The son and I have packed his suitcase; tomorrow, he leaves for New Orleans to spend a week helping to build houses. I am a veteran when it comes to packing, even for these school trips.
But how I dislike sending them off.
The last time I was in New Orleans, I was pregnant with the boy. It was deep summer, and morning sickness hit me there for the first time. All I really remember of that trip--besides trying to ask coherent questions of a database vendor--was the stifling heat and humidity, and the smell--of horse, of highly-spiced food, of car exhaust, of river water. Everything made me sick. Including talking to the database vendors. Richard Simmons, bouncy in his tiny shorts and tank top, was on my early morning flight back to Los Angeles, and I remember sitting there in the near empty waiting area, blearily staring at him speaking angrily to the person who was with him. The whole week was a nauseous nightmare, and I've never been able to convince myself to return, though earlier visits were lovely, and I have pleasant memories of sitting in Cafe du Monde with beignets and coffee.
And though I dread spending the week worrying about him, which I will, which I always do, I am glad, at least, that he will be doing something useful. His school's version of community service is often along the lines of "donate $5 to send a soccer ball to a child in the Middle East." While I've no doubt there are children in the Middle East who might benefit from a soccer ball, I'd rather his service be somewhat more hands on, somewhat more tangible, and I'd rather that he help the disadvantaged in his own country, who it seems we are so willing to forget exist. The spouse and I both had work related to the disaster that was Katrina, and so much of the devastation was unimaginable, unmeasurable. None of us can fix that mess alone, but we've all put our back up against it in different ways.
But I worry about him going. I worry so much about him going.
And while he is gone, I will have a challenging week of my own. Decisions. Finding the right man with a sledgehammer to remove that bathroom. Helping the daughter finalize her high school application, even while she has to start the final run at the science fair.
And me. The reassuring noises about rest and healing. But I walked two miles today, and could barely manage that. Exercise, I am told, is a great healer of this problem. What is not reassuring is that I already exercise 6 days a week. I'm fretful with pain, fussed over numbness and muscle weakness, furious over what I can't accomplish on my own. I am told that 90% of all cases resolve without surgery, but I'm always in the 10% that lands on the operating table.

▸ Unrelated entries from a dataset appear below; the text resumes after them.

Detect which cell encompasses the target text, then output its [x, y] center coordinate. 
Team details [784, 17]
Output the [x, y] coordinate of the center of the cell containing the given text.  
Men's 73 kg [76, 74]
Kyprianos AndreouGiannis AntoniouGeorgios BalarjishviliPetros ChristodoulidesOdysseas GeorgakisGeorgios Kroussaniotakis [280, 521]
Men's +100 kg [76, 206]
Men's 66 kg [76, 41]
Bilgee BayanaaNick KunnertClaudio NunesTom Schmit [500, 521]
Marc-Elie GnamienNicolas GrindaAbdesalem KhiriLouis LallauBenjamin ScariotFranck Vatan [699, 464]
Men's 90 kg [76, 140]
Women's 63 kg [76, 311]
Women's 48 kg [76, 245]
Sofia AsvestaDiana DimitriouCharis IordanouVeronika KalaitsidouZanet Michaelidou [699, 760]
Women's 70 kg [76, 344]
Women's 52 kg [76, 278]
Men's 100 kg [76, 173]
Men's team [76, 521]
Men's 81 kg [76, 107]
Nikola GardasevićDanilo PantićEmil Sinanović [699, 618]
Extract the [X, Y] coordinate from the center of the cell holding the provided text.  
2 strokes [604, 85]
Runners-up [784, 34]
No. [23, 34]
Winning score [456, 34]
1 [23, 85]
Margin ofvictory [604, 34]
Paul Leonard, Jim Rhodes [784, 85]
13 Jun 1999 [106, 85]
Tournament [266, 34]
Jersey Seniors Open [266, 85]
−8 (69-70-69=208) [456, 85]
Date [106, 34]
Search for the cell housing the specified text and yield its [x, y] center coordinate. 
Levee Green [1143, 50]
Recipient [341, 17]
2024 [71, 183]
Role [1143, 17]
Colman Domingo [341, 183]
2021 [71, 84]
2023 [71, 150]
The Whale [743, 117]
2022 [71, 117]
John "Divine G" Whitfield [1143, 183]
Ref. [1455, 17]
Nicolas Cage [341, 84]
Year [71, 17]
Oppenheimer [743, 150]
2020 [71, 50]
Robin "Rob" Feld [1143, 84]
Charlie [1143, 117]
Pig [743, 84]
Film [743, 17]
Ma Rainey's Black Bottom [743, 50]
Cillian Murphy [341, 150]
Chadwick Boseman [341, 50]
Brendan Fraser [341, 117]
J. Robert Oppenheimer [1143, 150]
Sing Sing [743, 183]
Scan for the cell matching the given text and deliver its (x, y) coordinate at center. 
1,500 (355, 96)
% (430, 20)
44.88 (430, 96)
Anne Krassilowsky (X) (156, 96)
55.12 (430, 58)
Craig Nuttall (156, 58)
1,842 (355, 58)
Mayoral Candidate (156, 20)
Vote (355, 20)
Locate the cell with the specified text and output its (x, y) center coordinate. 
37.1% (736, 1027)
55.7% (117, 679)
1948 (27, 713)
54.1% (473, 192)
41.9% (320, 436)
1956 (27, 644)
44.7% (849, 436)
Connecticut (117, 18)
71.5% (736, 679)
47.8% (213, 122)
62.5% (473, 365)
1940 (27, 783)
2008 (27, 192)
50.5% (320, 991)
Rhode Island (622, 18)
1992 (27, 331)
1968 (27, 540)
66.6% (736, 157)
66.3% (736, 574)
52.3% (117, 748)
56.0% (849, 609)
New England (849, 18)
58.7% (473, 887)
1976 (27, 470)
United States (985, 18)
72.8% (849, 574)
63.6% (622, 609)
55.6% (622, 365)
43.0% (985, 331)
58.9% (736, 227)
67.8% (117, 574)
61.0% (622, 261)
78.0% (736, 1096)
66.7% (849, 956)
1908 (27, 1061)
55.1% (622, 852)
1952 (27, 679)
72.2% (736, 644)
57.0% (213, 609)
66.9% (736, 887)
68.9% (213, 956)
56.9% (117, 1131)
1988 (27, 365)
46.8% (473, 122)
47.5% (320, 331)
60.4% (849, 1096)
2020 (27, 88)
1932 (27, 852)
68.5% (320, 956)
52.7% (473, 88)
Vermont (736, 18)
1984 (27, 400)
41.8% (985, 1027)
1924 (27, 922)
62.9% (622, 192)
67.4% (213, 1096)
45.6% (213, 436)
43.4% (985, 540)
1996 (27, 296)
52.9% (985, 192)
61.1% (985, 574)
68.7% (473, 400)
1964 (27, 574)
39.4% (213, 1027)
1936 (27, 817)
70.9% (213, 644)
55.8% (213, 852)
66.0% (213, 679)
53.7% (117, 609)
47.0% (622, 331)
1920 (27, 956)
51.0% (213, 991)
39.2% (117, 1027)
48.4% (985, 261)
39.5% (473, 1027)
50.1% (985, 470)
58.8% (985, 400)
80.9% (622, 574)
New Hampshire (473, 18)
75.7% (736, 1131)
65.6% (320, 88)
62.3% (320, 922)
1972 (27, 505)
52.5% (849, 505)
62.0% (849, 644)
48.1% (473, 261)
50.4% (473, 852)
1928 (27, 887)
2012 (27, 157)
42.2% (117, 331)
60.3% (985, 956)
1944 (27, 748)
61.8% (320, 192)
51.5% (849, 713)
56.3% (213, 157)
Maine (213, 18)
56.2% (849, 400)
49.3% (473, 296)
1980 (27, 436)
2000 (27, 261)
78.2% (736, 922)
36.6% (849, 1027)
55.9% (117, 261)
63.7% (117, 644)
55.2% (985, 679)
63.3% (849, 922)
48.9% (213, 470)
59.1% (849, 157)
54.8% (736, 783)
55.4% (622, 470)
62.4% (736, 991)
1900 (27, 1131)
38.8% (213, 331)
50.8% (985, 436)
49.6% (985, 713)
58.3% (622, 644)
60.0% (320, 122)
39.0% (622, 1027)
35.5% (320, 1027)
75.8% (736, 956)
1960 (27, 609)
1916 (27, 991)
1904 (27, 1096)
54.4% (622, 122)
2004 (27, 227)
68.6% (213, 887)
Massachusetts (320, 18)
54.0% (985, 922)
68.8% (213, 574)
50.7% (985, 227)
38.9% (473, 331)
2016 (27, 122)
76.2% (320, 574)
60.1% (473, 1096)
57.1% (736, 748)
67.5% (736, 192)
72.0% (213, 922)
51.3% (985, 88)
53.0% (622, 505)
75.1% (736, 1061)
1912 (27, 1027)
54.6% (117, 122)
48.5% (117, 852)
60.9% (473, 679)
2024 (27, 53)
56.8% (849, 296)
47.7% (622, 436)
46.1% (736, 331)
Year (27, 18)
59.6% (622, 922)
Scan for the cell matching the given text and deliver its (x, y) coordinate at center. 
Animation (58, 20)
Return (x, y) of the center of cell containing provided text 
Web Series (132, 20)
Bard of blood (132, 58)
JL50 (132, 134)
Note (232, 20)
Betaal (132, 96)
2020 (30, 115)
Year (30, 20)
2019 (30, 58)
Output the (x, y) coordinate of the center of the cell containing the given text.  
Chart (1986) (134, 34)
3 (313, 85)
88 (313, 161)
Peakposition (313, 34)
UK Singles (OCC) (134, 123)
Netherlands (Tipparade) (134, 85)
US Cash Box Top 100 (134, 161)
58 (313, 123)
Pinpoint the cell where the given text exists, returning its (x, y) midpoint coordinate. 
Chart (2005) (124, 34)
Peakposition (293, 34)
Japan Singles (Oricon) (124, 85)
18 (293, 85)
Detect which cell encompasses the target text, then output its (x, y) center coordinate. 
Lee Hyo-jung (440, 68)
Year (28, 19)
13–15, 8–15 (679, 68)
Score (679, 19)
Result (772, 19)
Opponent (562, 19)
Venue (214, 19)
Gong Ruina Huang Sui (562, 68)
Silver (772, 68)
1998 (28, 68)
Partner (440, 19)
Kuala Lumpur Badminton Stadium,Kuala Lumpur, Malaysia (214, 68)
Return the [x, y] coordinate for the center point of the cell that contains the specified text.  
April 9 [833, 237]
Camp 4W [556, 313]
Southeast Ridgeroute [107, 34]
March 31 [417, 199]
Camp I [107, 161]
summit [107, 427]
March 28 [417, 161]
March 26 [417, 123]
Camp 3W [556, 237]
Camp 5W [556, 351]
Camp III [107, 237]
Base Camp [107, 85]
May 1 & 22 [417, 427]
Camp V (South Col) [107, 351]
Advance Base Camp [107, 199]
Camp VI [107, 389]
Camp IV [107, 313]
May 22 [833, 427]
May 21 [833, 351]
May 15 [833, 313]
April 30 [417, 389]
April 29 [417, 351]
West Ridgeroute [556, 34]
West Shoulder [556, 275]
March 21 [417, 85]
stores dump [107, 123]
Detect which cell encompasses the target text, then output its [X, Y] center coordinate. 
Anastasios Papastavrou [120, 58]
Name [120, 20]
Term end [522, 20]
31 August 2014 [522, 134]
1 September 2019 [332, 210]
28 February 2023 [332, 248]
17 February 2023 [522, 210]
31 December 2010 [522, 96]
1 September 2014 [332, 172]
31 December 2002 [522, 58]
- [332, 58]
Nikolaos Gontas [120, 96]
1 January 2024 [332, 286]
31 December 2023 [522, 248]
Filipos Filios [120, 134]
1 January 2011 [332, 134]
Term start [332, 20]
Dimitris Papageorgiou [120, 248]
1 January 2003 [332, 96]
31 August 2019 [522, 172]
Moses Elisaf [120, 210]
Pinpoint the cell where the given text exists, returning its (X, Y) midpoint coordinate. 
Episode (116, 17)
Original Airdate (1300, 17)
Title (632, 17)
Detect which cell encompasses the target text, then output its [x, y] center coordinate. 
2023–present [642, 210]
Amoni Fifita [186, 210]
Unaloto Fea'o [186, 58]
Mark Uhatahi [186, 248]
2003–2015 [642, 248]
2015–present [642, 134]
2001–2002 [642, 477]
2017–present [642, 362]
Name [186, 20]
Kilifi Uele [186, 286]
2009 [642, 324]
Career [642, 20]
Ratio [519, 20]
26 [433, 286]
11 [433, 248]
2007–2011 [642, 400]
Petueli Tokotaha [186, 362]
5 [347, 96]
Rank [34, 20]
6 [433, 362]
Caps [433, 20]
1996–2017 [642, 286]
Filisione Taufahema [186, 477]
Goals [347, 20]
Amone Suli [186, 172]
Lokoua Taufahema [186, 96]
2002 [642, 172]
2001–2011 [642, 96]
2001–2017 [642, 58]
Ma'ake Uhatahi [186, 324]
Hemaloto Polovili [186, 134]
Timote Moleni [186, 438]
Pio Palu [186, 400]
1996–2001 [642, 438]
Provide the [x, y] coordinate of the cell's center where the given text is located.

(This is a ploy. If I make enough noise about it, it's going to heal without surgery, right? To make me look like a silly hypchondriac. Trust me, I'll take it on the chin as a silly hypochondriac if it keeps me off the table.)
I have too much happening this year to be sidelined by another injury. Not that in the end I let much stop me.
Go listen to some good music: "X&Y" from the album X&Y by Coldplay. As I finished writing, I thought about what LS said last week...about how I would stop at nothing to do what I wanted and needed to do, whatever the cost. And I felt it was a little meanspirited, but she is right. And today, when I came back from walking, the spouse was relieved, pointedly noting that there is, of course, no way to stop me. "Yeah," I sighed, "I know. I'm stupid." "Not stupid," he replied, "just very stubborn." But without that determination, where would I be?